Analisar os problemas do Rio neste curto texto seria leviandade. Mas contar coisas da cidade, em linguagem simples e despretensiosa, é o que posso fazer.
Primeiro, lembrar como eram aqueles velhos tempos. A vida tranquila sem ameaças e assaltos, os bairros arborizados, o centro da cidade ainda acolhedor e nós a percorrer as ruas do Ouvidor e Gonçalves Dias, devagar, olhando as vitrinas e as moças que passavam ou tomando o nosso chope no Bar Americano da galeria Cruzeiro. E as praias brancas, limpas.
Morava em Laranjeiras, mas Copacabana foi sempre minha atração. Para lá íamos todo o verão, um bairro que nos parecia longe, longe como Petrópolis.
Meu pai alugava uma casa e lá ficávamos diante do mar, na praia tranquila daqueles velhos tempos.
Cedo, 6h, para ela corríamos, contentes de ver o dia a surgir, o horizonte que o sol tingia de vermelho, as silhuetas dos barcos a balançarem sobre as ondas.
Lembro a avenida Atlântica, antes modesta via de passeio que, transformada em pista de circulação intensa, cortou a ligação entre a cidade e o mar. A vista panorâmica que dos morros descia para as praias, perdida diante dos edifícios que o poder imobiliário impôs, e o centro que nos atraía, ocupado agora por uma multidão cada vez mais pobre e aflita.
Não vou fazer críticas inúteis, mas sinto que as questões mais graves, como miséria, tráfego, densidade demográfica e poluição, pediam soluções mais radicais, mas que acredito seriam as únicas capazes de superá-las.
É evidente que, durante a sua evolução, o Rio recebeu a colaboração valiosa de alguns homens de talento e novos pontos de interesse passaram a influir na vida carioca.
Entre eles, o prefeito Pereira Passos, que abriu a avenida Rio Branco; Reidy e Burle Marx, que projetaram o belíssimo parque do Flamengo; e Lúcio Costa, que dotou a Barra da Tijuca de um plano urbanístico atualizado.
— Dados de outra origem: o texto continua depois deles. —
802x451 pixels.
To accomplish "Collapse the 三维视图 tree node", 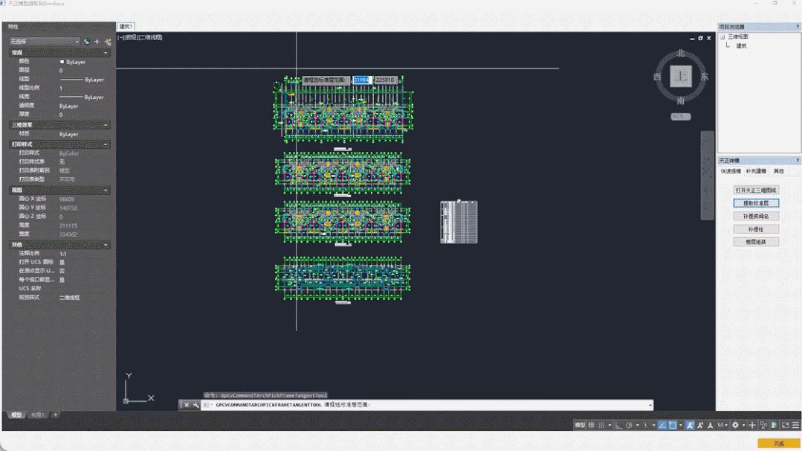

E vale lembrar os Cieps e o Sambódromo que, com o apoio de Brizola, Darcy Ribeiro inventou. Os primeiros já disseminados pela cidade e o segundo que começa a ser construído em todos os Estados.
No Amazonas, o Sambódromo é coberto; em São Paulo, por nós desenhado, é servido de uma cúpula com 150 metros de diâmetro. Nada disso impediu que o prefeito César Maia desprezasse essa obra e que seus subordinados o acompanhem nessa tarefa.
Enquanto isso, o Rio continua lindo. Os bares repletos de gente, as mulheres mais bonitas ainda e aquela tendência a esperar que as coisas se modifiquem sozinhas, com os ricos menos ricos, os pobres menos pobres e a vida mais justa e solidária.
Muitas vezes permaneci pelo exterior e recordo como gostava de voltar, de entrar pela baía no navio Eugenio C, vendo as pequenas ilhas que surgiam e a cidade a aparecer pouco a pouco, acentuando com sua linha horizontal a imponência barroca das montanhas.
No meu escritório de Copacabana, a paisagem entra festiva pelas salas abertas, lembrando que a vida não é tão perversa como às vezes nos ocorre. Que, na verdade, ela é uma sinfonia à beleza, a esse universo indecifrável, mas maravilhoso, do qual participamos num curto e irrecusável passeio.